Trump’s “America First” message is resonating with longtime Democrats like Debbie Merrigan, a server at the Bucktown Diner in nearby Dunmore who switched her party identification during the last election cycle.

Merrigan said she believes immigrants are receiving special treatment from the government at the expense of natural-born Americans, and worries about the influx of refugees fleeing war-torn Syria.

“I’ve always been Democrat. I switched,” said Merrigan. “I’m all for Trump. You’ve got people coming over. ISIS. It’s scary, and you don’t know when it’s going to happen. With Trump, he can actually do something to stop it and hopefully build a better life for us Americans.”

Trump and his vice presidential nominee, Indiana Gov.
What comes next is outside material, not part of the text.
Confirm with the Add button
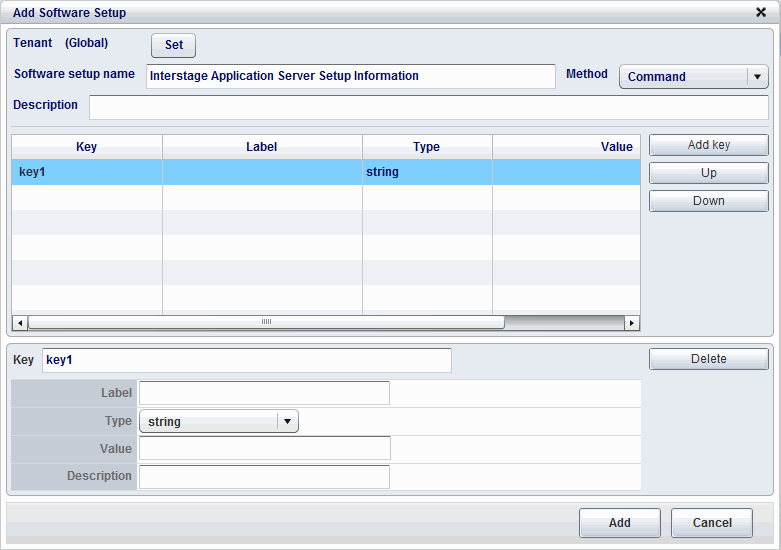The height and width of the screenshot is (550, 781). click(x=619, y=523)
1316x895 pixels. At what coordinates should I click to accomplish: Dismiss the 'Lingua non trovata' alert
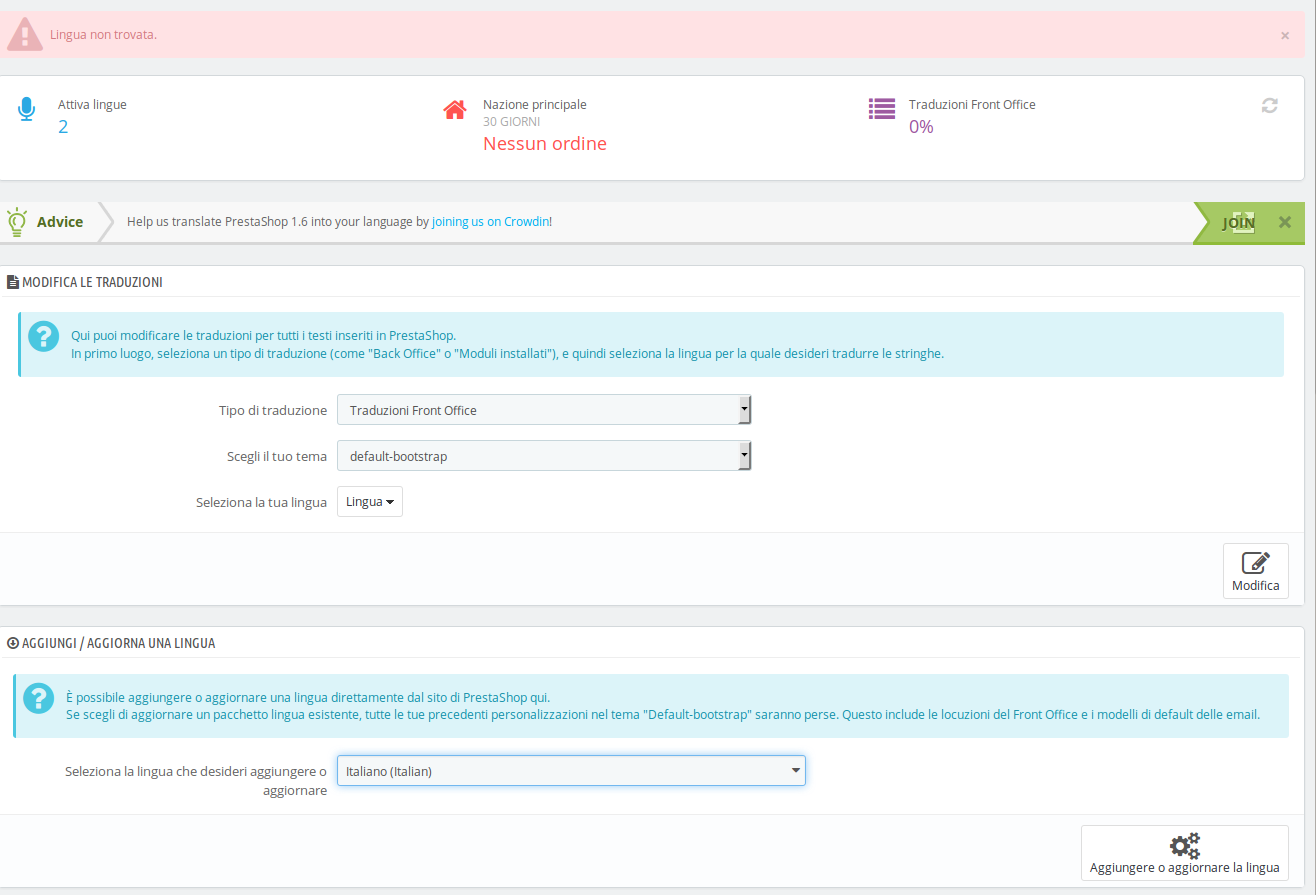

Mike Pence, have made several trips to the area, but it might not be enough to tip the scales here. Polls have consistently shown Clinton leading in the state, and a Bloomberg Poll taken in October found Clinton leading in Philadelphia’s four suburban counties by 28 percentage points.

“The real issue is intensity versus registration. Can Donald Trump’s intensity overtake the Democrats registration?” said Galko. “He can’t match the Democrats registration, but he’s hoping Democrats can’t match his intensity.”